Stored data
################

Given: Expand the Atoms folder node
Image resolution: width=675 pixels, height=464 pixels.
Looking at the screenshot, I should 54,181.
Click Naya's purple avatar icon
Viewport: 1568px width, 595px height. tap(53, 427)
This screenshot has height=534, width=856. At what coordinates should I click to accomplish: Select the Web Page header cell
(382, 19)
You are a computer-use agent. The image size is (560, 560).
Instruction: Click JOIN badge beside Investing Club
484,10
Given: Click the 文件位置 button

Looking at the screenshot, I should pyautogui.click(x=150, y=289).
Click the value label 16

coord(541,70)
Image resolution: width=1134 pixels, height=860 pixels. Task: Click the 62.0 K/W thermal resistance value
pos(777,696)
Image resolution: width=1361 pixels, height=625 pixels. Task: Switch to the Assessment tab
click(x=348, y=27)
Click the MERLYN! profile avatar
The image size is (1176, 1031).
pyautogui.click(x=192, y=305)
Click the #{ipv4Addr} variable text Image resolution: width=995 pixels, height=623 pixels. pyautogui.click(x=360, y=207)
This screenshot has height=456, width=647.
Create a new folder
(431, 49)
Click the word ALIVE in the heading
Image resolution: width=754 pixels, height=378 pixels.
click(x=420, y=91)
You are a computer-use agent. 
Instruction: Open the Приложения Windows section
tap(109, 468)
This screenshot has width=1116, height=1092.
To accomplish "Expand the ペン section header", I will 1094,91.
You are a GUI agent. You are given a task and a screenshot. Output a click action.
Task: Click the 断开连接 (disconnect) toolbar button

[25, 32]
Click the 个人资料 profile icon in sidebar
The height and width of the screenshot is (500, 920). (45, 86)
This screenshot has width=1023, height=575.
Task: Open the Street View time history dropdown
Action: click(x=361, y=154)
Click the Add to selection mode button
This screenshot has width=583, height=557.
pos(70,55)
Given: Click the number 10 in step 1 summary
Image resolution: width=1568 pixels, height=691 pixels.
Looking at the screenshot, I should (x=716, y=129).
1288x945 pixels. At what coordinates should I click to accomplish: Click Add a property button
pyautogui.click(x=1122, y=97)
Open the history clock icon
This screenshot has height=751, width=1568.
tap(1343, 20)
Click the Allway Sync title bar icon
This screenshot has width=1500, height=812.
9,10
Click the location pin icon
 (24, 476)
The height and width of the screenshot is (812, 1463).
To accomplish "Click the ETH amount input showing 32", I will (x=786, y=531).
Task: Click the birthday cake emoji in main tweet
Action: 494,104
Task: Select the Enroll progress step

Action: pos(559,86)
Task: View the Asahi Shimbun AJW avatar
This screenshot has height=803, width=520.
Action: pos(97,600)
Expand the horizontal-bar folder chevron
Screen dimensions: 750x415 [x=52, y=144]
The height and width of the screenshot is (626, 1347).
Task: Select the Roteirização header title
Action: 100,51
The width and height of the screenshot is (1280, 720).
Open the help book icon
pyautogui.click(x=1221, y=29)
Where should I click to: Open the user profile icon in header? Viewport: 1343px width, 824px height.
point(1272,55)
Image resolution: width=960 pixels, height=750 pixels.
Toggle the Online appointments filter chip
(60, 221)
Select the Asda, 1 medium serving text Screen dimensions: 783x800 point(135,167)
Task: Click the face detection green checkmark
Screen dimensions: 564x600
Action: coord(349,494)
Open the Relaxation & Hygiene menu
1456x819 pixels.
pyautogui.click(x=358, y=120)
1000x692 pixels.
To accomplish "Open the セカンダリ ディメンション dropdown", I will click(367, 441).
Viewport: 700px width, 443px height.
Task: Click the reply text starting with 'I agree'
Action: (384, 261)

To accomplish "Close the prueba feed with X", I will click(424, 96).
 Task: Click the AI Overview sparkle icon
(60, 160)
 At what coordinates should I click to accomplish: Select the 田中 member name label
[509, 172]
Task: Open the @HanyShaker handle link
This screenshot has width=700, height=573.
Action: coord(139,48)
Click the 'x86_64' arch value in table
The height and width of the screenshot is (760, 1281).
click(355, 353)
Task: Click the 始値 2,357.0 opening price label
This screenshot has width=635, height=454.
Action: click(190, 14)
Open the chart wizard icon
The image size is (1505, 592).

################

> _WORK TO COMPLETE_:
Full repetition needed. Write out every entry above exactly as given.

> _ANSWER BOX_:
Given: Expand the Atoms folder node
Image resolution: width=675 pixels, height=464 pixels.
Looking at the screenshot, I should 54,181.
Click Naya's purple avatar icon
Viewport: 1568px width, 595px height. tap(53, 427)
This screenshot has height=534, width=856. At what coordinates should I click to accomplish: Select the Web Page header cell
(382, 19)
You are a computer-use agent. The image size is (560, 560).
Instruction: Click JOIN badge beside Investing Club
484,10
Given: Click the 文件位置 button

Looking at the screenshot, I should pyautogui.click(x=150, y=289).
Click the value label 16

coord(541,70)
Image resolution: width=1134 pixels, height=860 pixels. Task: Click the 62.0 K/W thermal resistance value
pos(777,696)
Image resolution: width=1361 pixels, height=625 pixels. Task: Switch to the Assessment tab
click(x=348, y=27)
Click the MERLYN! profile avatar
The image size is (1176, 1031).
pyautogui.click(x=192, y=305)
Click the #{ipv4Addr} variable text Image resolution: width=995 pixels, height=623 pixels. pyautogui.click(x=360, y=207)
This screenshot has height=456, width=647.
Create a new folder
(431, 49)
Click the word ALIVE in the heading
Image resolution: width=754 pixels, height=378 pixels.
click(x=420, y=91)
You are a computer-use agent. 
Instruction: Open the Приложения Windows section
tap(109, 468)
This screenshot has width=1116, height=1092.
To accomplish "Expand the ペン section header", I will 1094,91.
You are a GUI agent. You are given a task and a screenshot. Output a click action.
Task: Click the 断开连接 (disconnect) toolbar button

[25, 32]
Click the 个人资料 profile icon in sidebar
The height and width of the screenshot is (500, 920). (45, 86)
This screenshot has width=1023, height=575.
Task: Open the Street View time history dropdown
Action: click(x=361, y=154)
Click the Add to selection mode button
This screenshot has width=583, height=557.
pos(70,55)
Given: Click the number 10 in step 1 summary
Image resolution: width=1568 pixels, height=691 pixels.
Looking at the screenshot, I should (x=716, y=129).
1288x945 pixels. At what coordinates should I click to accomplish: Click Add a property button
pyautogui.click(x=1122, y=97)
Open the history clock icon
This screenshot has height=751, width=1568.
tap(1343, 20)
Click the Allway Sync title bar icon
This screenshot has width=1500, height=812.
9,10
Click the location pin icon
 (24, 476)
The height and width of the screenshot is (812, 1463).
To accomplish "Click the ETH amount input showing 32", I will (x=786, y=531).
Task: Click the birthday cake emoji in main tweet
Action: 494,104
Task: Select the Enroll progress step

Action: pos(559,86)
Task: View the Asahi Shimbun AJW avatar
This screenshot has height=803, width=520.
Action: pos(97,600)
Expand the horizontal-bar folder chevron
Screen dimensions: 750x415 [x=52, y=144]
The height and width of the screenshot is (626, 1347).
Task: Select the Roteirização header title
Action: 100,51
The width and height of the screenshot is (1280, 720).
Open the help book icon
pyautogui.click(x=1221, y=29)
Where should I click to: Open the user profile icon in header? Viewport: 1343px width, 824px height.
point(1272,55)
Image resolution: width=960 pixels, height=750 pixels.
Toggle the Online appointments filter chip
(60, 221)
Select the Asda, 1 medium serving text Screen dimensions: 783x800 point(135,167)
Task: Click the face detection green checkmark
Screen dimensions: 564x600
Action: coord(349,494)
Open the Relaxation & Hygiene menu
1456x819 pixels.
pyautogui.click(x=358, y=120)
1000x692 pixels.
To accomplish "Open the セカンダリ ディメンション dropdown", I will click(367, 441).
Viewport: 700px width, 443px height.
Task: Click the reply text starting with 'I agree'
Action: (384, 261)

To accomplish "Close the prueba feed with X", I will click(424, 96).
 Task: Click the AI Overview sparkle icon
(60, 160)
 At what coordinates should I click to accomplish: Select the 田中 member name label
[509, 172]
Task: Open the @HanyShaker handle link
This screenshot has width=700, height=573.
Action: coord(139,48)
Click the 'x86_64' arch value in table
The height and width of the screenshot is (760, 1281).
click(355, 353)
Task: Click the 始値 2,357.0 opening price label
This screenshot has width=635, height=454.
Action: click(190, 14)
Open the chart wizard icon
The image size is (1505, 592).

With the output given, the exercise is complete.